Тронулись. Довезли колокол благополучно до моста, перевезли через мост и здесь остановились перевести дух. На этом месте было нечто в роде ямы, а перед нею возвышалась маленькая горка, с которой, по причине наступившей в этот день оттепели, вода от тающего снега стекла к мосту и потом, замерзнув, образовала ледяные лужицы. Перед одной из этих лужиц стояли салазки с колоколом. Солдаты отдохнули и бодро снова принялись за работу: натянули веревки и, крепко понатужившись, разом дернули салазки с места. Но не протащили их и пяти шагов, как раздались крики, и все опять остановилось. Раздавили одного солдата. Этот солдат находился в числе людей, впряженных в первом ряду, около самых салазок, и, когда вдруг дернули, он поскользнулся на обледенелой лужице, упал и салазки с восьмисотпудовым колоколом, одной своей стороной, переехали через него поперек туловища, от правой ноги к левому плечу. Солдат был перерезан как бритвой, и кровь лила рекой из раздвоенного тела. Картина была страшная [95] . Принесли доски и, сложив на них обе части трупа, лопатами загребали выпавшие внутренности, а когда понесли эти ужасные остатки, то кишки, падая с досок, волочились по земле.
95
Тогда еще не были знакомы с нынешними, беспрестанно повторяющимися, подобными случаями на железных дорогах.

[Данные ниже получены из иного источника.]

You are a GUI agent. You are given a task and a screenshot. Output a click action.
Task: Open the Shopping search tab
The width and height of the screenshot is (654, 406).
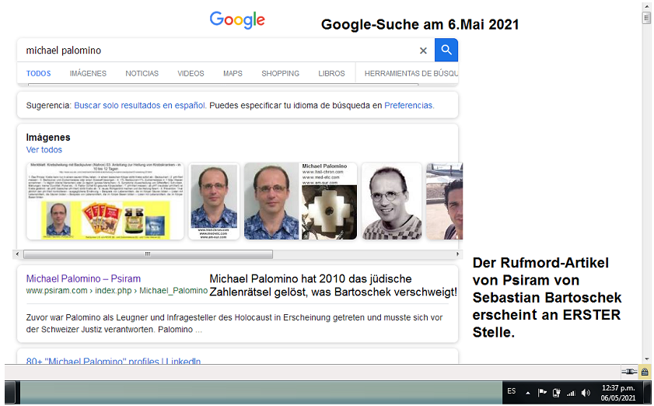tap(280, 73)
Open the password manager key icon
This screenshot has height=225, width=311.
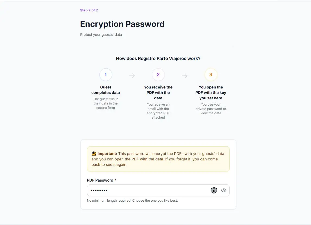214,190
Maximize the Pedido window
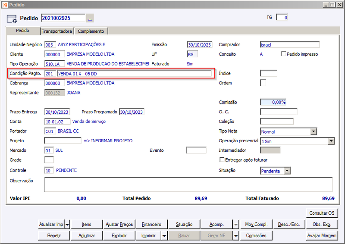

Княгине Воронцовой сделалось дурно, и из соседнего дома ей принесли стакан воды. Князь Воронцов подозвал к себе коменданта, старого генерала Бриземан-фон-Неттига, и сказал ему:
— Поезжайте сейчас же к экзарху, расскажите об этом происшествии и скажите ему, что я прошу его позволить похоронить этого солдата в ограде Сионского собора, как человека, погибшего при совершении богоугодного дела, во время перевозки в собор колокола. Скажите ему, что он очень меня этим обяжет.
Вероятно князь таким распоряжением хотел несколько смягчить или изгладить тяжелое впечатление, произведенное кровавым зрелищем на публику. Комендант поехал исполнять приказание, но спустя несколько минут снова возвратился и доложил наместнику:
— Ваше сиятельство, этого человека нельзя хоронить в Сионском соборе.
— Как нельзя! Отчего нельзя?
— Он еврей! — отвечал комендант.
Воронцов видимо смутился. Это известие его озадачило; он не сказал ни слова, но не мог не вспомнить только-что выслушанные им просьбу и предсказание старого литейных дел колокольного мастера.
Шествие продолжалось далее в порядке и достигло места назначения уже без всяких приключений. С тех пор Тифлис обязан князю Михаилу Семеновичу своим единственным, прекрасным, громкозвучным колоколом, которым отличаются праздничные и торжественные дни от обыкновенного, будничного времени.